■ What is being asked ■
For this exercise, repeat each entry exactly as written.

■ Material for this task ■
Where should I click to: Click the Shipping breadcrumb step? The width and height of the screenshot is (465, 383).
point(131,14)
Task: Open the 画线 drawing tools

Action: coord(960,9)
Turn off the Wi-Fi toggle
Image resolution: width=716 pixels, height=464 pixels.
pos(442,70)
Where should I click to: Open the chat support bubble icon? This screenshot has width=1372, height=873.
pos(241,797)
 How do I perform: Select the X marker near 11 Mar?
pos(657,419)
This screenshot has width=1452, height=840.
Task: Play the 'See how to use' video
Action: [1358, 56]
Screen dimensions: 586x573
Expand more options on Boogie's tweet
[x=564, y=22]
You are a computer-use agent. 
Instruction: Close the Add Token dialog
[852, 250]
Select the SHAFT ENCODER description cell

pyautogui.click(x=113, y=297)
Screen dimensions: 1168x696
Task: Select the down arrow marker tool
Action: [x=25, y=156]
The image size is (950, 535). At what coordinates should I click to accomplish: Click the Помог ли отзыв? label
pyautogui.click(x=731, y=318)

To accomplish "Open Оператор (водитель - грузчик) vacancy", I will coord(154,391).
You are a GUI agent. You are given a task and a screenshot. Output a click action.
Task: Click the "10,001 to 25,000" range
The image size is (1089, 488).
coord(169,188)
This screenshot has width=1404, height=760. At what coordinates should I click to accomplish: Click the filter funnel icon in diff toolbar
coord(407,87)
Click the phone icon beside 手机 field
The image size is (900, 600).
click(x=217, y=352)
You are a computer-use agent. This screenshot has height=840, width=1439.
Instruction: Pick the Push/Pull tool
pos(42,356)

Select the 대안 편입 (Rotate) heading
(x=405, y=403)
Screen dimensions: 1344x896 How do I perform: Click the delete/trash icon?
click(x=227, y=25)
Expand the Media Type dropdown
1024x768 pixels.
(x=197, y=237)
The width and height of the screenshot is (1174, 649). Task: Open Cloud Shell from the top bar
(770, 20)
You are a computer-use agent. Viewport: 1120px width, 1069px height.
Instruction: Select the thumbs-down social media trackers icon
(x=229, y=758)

■ Reply to the exercise ■
Where should I click to: Click the Shipping breadcrumb step? The width and height of the screenshot is (465, 383).
point(131,14)
Task: Open the 画线 drawing tools

Action: coord(960,9)
Turn off the Wi-Fi toggle
Image resolution: width=716 pixels, height=464 pixels.
pos(442,70)
Where should I click to: Open the chat support bubble icon? This screenshot has width=1372, height=873.
pos(241,797)
 How do I perform: Select the X marker near 11 Mar?
pos(657,419)
This screenshot has width=1452, height=840.
Task: Play the 'See how to use' video
Action: [1358, 56]
Screen dimensions: 586x573
Expand more options on Boogie's tweet
[x=564, y=22]
You are a computer-use agent. 
Instruction: Close the Add Token dialog
[852, 250]
Select the SHAFT ENCODER description cell

pyautogui.click(x=113, y=297)
Screen dimensions: 1168x696
Task: Select the down arrow marker tool
Action: [x=25, y=156]
The image size is (950, 535). At what coordinates should I click to accomplish: Click the Помог ли отзыв? label
pyautogui.click(x=731, y=318)

To accomplish "Open Оператор (водитель - грузчик) vacancy", I will coord(154,391).
You are a GUI agent. You are given a task and a screenshot. Output a click action.
Task: Click the "10,001 to 25,000" range
The image size is (1089, 488).
coord(169,188)
This screenshot has width=1404, height=760. At what coordinates should I click to accomplish: Click the filter funnel icon in diff toolbar
coord(407,87)
Click the phone icon beside 手机 field
The image size is (900, 600).
click(x=217, y=352)
You are a computer-use agent. This screenshot has height=840, width=1439.
Instruction: Pick the Push/Pull tool
pos(42,356)

Select the 대안 편입 (Rotate) heading
(x=405, y=403)
Screen dimensions: 1344x896 How do I perform: Click the delete/trash icon?
click(x=227, y=25)
Expand the Media Type dropdown
1024x768 pixels.
(x=197, y=237)
The width and height of the screenshot is (1174, 649). Task: Open Cloud Shell from the top bar
(770, 20)
You are a computer-use agent. Viewport: 1120px width, 1069px height.
Instruction: Select the thumbs-down social media trackers icon
(x=229, y=758)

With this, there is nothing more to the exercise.